Forest loss in RAAN, Nicaragua, photo I took from a plane during field work in 2017

I am often asked if studying narcotrafficking is dangerous for me. But as a scientist, we are not naming names or working with law enforcement, we are merely trying to understand broad phenomena and patterns shaping the world. The real risks are to people living in communities we study, and to the Central American journalists who are disappeared and killed in the region

As a scientist, I have spent most of my time studying narcotrafficking from a privileged distance- sitting behind my computer, analyzing pixel deforestation patterns and correlating them to drug trafficking data, and showing results to collaborators over Skype. Linking illicit activity to land change in satellites imagery required many collaborators because I do not have the decades of experience, relationships, or ethnographic lens required to ask people who live in affected Central American communities how drug trafficking capital works to clear forest.  My field work was always in collaboration with others who could read the landscape in ways I couldn't- and pulled back the curtain (but only part way!). Some of my collaborators publish with our research group under pseudonyms to protect their identity- and that of the communities they work with. I can't share photos of most of my field work in presentations or publications- our research team won't even publish or share high resolution maps of our forest loss analysis (we blur or coarsen the maps). It is our ethical responsibility to ensure our research does not help anyone target or further increase violence in these regions.

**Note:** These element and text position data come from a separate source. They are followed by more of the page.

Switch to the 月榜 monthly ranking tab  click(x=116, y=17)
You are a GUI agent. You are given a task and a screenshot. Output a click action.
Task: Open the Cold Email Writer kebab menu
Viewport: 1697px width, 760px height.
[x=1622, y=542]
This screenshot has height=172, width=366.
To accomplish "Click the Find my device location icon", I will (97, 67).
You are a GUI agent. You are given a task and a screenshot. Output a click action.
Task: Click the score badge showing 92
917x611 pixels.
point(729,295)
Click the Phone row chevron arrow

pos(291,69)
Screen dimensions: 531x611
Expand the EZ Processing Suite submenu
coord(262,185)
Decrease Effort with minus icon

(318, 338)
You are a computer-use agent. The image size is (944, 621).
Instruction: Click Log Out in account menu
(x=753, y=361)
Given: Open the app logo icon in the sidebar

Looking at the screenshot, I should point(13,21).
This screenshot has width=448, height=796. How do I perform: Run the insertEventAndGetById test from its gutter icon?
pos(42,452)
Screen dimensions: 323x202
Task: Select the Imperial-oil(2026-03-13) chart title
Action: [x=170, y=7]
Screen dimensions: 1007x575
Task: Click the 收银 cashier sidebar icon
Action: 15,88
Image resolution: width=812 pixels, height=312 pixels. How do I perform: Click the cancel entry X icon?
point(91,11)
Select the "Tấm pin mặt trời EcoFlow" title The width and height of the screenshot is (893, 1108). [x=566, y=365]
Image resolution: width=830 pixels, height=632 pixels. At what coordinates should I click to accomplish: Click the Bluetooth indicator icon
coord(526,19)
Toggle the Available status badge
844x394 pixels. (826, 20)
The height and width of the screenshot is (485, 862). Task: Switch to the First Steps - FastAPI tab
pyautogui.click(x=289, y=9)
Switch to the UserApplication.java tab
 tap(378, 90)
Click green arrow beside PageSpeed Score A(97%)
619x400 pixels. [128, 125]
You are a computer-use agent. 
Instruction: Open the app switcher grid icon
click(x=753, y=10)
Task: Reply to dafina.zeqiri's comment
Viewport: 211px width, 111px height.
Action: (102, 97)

Given the risks to local people and organizations, it becomes even more important for those able to do so to study illicit activity, and make the impacts of the War on Drugs visible and salient in conservation policy debates. The data on illicit activity are unusual- we cannot use surveys, census data, GDP, and other typical sources of social science data. We must be creative! Studying illicit activity requires multiple methods and disciplines to triangulate partial knowledge. But the data are there! One of my collaborators, Dr. Kendra McSweeney, requested data (like the Consolidated Counterdrug Database) for our study. With Dr. Jennifer Devine, we placed information requests via transparency laws to the Guatemalan government. Recently, I published a study that used news media as a proxy for drug trafficking. I found news media of drug trafficking explains an additional 5% of variation not explained by business-as-usual land change models. None of the data are perfect! But by getting a little creative with data and methods- we can quantify the role of illicit activity on landscapes.

 Media and CCDB data coverage and completeness over Central America. A) Total media events per department from 2000-2017. B) Total kilos of cocaine seized, lost, or delivered from 2000-2014, with labeled names of departments. C) Completeness measured in years of media observations present per department. D) Completeness measured in years of CCDB data per department.  Tellman, B., et al. (2020). Illicit drivers of land-use change: Narcotrafficking and forest loss in Central America. Global Environmental Change. https://doi.org/10.1016/j.gloenvcha.2020.102092

Mutt and Jeff, 1942.

Scientists often study causes of change using easily accessible data- instead of looking outside the lamplight. As the above cartoon shows- just because the light is better (or the data seems more common or available) doesn't mean we should limit the scope of our studies. In addition to increasing spatio and temporal resolution of satellite data- we have more access to data on social behavior, data leaks, financial transactions, and online news media than ever before. It's an exciting time to be a land change scientist. I can't wait to see the future studies that use these new types of data-revealing whats really shaping landscapes beyond the lamplight, and perhaps, the actors policies are failing to regulate.